I trust that everyone had a nice holiday is chipper and ready to go. U.S. markets still have not reversed even though Europe may have and if we consider them the leader, we could be in for some trouble. But let’s go back to the end of the week, which suddenly feels like a long time ago.
Consumer confidence rose from 73.8 to 76.3 as Americans felt a little better about hiring prospects but still remain concerned about defense spending cuts. But Friday Wal-Mart got hit as their sales figures were the worst in seven years. I don’t know that Wal-Mart is the new GM. As you’ll remember, as GM used to go so did America. What I’ve noticed from Wal-Mart is the pricing isn’t quite as good as it used to be, and the deals you find there can be found elsewhere as well. But anytime an important cog in the wheel of the economy has a huge number that it hasn’t seen in years, it’s a concern. So let’s take a look at the stock. The action on Friday left a lower tail so it could all be a tad bit overblown. You had the gap down but it’s not like it closed on the low. At the end of the month its 89 days off the high. It doesn’t look as bad as it feels.
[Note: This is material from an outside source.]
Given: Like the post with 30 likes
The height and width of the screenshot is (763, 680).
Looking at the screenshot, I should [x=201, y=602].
What we need to watch for is the tail on this chart. If it’s going down, they’ll attack immediately to retest the low. If not the gap will get filled. These situations generally resolve one or the other fairly quick.
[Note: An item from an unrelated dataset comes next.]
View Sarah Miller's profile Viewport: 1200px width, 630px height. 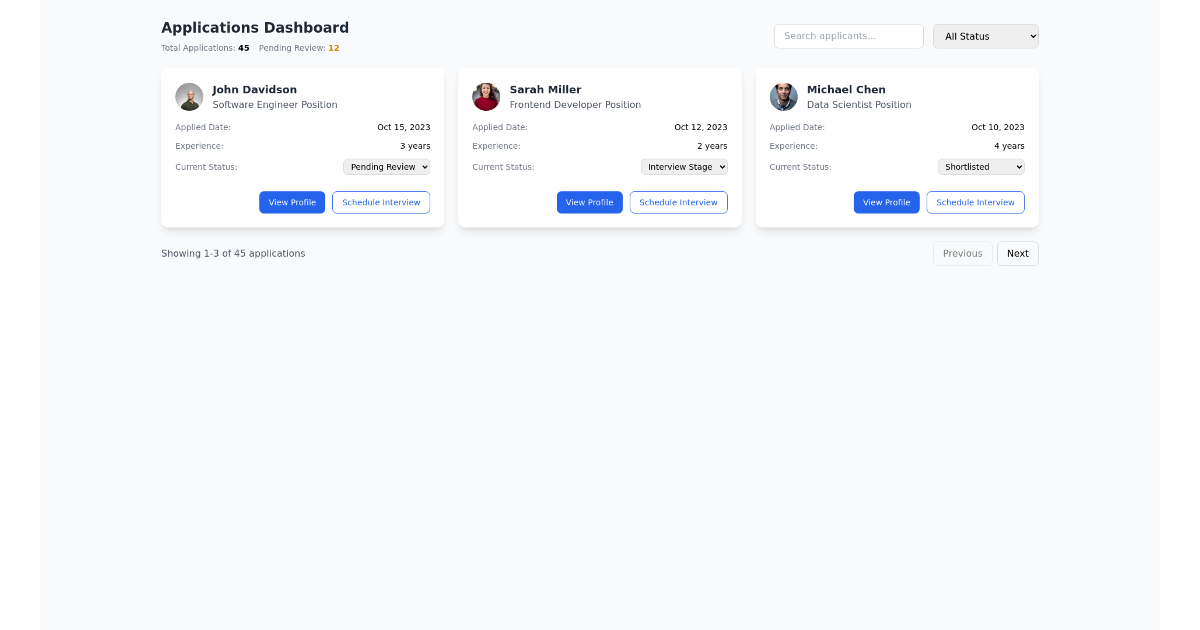tap(589, 202)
Last time we talked about the Justice Department’s suit against S&P. Wanna hear a joke? Moody’s lowered the rating on S&P. They are calling it near junk status. You want to tell me Moody’s isn’t in the same boat as S&P is as far as potential Justice Department action? I find the whole thing ridiculous because when it counted, none of the agencies were there to defend the public.
The surprise of the week was the Greenback which extended gains above the possible trend line for a bigger triangle which has contained the action since November. This opens the door for a move to the November high which is just above the 200dma. That being said there is greater risk to the stock market now then we’ve seen in many weeks. The other not so big surprise because it really shouldn’t surprise anyone was the drop in precious metals. This sector has been threatening a bigger drop for a long time but it just doesn’t happen. Last week it finally did. The best target I have for you is 2900 in Silver which is a Fibonacci extension of the leg down in January. The XAU has a very choppy leg down from September and nothing is certain there but we do know it’s coming to critical 2012 support and if that breaks we need to go to a monthly chart to get the next target near 130. The 200 month moving average is 116 so the reality of any real disaster has that level as a long term target. But at 143 it no longer seems so far-fetched. At the rate we are going it’s not likely to get tomorrow. But I will tell you that once the precious metals pick up steam it’s hard to get them to reverse, especially when you have the Greenback going the other way.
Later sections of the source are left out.